Document extract –
:::::
That will mean mechanics working through the night to get the bikes ready for Saturday. In preparation for this, the Gresini mechanics left the circuit early on Friday, presumably to get some sleep ahead of a long night.

Prepping the bikes

How long will the mechanics need to get the bikes ready? Opinions differ. Alex Briggs, formerly a mechanic for Valentino Rossi and Mick Doohan, believed it could all be done in relatively short order, despite the bikes being filthy after the wet race in Mandalika. One bike should be clean, as it didn't get used, and just needs new fluids and the setting and gearbox changed for the new circuit. The second bike might take longer, but even that shouldn't take too long, according to Briggs.

Other estimates were heard from various paddock sources. The factory KTM mechanics had needed 3 hours to clean up and prepare the bikes raced by Brad Binder and Miguel Oliveira. Others estimated it could take the Gresini squad between 8 and 12 hours to get the bikes ready to roll. But given that the garages are completely empty, that might also include the time needed to set up the garage, at least to a minimum requirement to be able to work.

Cut and run

But why didn't they strip and clean the bikes on the Sunday night after the race, I hear you ask? Mainly because most of the teams were rushing to catch an 8pm charter flight from Lombok after the Mandalika MotoGP race, a situation which had been made worse by the fact the race had been delayed for over an hour. They had no time to do anything but the absolute minimum before packing them in crates ready for the flight.
:::::
Extracted data –

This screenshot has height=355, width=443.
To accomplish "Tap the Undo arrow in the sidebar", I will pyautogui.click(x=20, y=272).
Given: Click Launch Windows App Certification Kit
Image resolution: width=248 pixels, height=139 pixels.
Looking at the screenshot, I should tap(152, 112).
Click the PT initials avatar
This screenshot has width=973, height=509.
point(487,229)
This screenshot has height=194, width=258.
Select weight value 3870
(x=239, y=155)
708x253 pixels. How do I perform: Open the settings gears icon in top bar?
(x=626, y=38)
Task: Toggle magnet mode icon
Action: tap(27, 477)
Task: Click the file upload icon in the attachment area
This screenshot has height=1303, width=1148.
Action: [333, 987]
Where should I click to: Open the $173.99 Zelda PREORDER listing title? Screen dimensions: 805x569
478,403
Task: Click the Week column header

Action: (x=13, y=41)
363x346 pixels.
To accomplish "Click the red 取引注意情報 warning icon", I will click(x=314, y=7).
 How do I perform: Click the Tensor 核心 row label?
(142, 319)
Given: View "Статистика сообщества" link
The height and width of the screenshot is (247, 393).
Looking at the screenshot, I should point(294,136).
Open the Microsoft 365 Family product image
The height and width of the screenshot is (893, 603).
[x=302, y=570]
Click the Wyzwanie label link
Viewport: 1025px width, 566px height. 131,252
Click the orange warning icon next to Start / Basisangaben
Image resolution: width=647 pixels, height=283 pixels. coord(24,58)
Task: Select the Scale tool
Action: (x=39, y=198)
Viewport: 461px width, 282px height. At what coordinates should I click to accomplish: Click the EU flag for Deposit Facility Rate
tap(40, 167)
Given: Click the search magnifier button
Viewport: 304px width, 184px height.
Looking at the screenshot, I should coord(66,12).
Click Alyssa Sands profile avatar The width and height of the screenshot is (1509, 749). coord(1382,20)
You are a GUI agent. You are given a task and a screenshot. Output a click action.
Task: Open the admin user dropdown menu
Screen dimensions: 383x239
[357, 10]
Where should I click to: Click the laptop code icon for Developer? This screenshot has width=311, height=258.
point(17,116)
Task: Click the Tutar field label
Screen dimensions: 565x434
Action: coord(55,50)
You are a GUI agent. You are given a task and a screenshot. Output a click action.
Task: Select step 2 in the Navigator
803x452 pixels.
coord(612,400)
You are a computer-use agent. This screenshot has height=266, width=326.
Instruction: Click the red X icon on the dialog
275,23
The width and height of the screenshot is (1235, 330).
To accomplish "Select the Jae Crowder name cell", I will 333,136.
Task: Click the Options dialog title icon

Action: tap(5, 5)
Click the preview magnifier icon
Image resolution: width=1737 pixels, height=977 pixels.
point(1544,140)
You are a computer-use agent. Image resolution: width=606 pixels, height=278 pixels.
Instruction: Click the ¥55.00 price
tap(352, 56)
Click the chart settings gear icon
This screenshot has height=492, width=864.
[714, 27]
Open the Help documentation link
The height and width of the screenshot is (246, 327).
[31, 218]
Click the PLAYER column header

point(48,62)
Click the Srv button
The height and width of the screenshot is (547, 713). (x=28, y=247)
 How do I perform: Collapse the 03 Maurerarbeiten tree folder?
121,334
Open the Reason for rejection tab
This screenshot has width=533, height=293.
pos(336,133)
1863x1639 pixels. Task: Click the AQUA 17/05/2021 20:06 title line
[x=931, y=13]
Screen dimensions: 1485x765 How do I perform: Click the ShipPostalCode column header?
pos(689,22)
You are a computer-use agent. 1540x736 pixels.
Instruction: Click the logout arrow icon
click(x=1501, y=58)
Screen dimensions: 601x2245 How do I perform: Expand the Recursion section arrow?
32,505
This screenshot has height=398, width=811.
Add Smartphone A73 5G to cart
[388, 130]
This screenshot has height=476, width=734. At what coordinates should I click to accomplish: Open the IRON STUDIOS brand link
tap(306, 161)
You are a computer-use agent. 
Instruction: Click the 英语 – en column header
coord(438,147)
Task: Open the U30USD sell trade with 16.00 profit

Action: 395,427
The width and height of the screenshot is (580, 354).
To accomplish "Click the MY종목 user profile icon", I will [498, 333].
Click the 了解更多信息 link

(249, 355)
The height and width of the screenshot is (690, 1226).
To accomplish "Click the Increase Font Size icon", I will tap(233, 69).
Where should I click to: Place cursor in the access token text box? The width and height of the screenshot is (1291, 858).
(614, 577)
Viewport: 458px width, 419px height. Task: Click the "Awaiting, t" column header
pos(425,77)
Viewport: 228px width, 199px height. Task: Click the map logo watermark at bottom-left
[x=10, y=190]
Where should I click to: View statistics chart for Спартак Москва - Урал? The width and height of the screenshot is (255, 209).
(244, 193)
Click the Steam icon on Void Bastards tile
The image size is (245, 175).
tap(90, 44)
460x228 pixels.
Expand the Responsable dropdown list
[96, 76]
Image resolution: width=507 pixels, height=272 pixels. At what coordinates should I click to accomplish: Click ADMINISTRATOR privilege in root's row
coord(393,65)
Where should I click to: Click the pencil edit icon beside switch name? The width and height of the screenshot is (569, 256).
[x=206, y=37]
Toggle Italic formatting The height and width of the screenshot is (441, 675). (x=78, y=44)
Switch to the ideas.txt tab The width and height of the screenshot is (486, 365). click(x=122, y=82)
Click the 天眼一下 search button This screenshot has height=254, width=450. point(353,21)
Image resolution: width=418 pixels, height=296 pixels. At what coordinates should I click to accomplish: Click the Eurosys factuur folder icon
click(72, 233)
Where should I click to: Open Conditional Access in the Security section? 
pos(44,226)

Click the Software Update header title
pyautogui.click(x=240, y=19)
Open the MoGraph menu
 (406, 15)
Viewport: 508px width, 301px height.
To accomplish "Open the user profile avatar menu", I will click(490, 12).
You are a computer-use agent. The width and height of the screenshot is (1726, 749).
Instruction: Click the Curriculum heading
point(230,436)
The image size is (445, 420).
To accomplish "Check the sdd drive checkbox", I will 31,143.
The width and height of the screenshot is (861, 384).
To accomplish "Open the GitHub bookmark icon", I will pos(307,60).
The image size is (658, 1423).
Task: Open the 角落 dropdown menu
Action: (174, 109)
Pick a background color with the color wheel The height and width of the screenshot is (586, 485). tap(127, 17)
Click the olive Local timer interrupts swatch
:::::
What this exercise asks –
1) Decide whether each statement agrees with the passage on MotoGP bike preparation, answering yes or no and quoting the deciding words: (a) The factory KTM mechanics needed 3 hours to prepare the bikes of Brad Binder and Miguel Oliveira. (b) The Gresini mechanics stayed at the circuit late on Friday. (c) The Mandalika race started on schedule.
2) Reproduce the passage on MotoGP bike preparation from "But why didn't" up to and including "for the flight.".
The rows play no part in this work.

Answers in order –
1)
(a) Yes: "The factory KTM mechanics had needed 3 hours to clean up and prepare the bikes raced by Brad Binder and Miguel Oliveira."
(b) No: "the Gresini mechanics left the circuit early on Friday"
(c) No: "the race had been delayed for over an hour"

2)
But why didn't they strip and clean the bikes on the Sunday night after the race, I hear you ask? Mainly because most of the teams were rushing to catch an 8pm charter flight from Lombok after the Mandalika MotoGP race, a situation which had been made worse by the fact the race had been delayed for over an hour. They had no time to do anything but the absolute minimum before packing them in crates ready for the flight.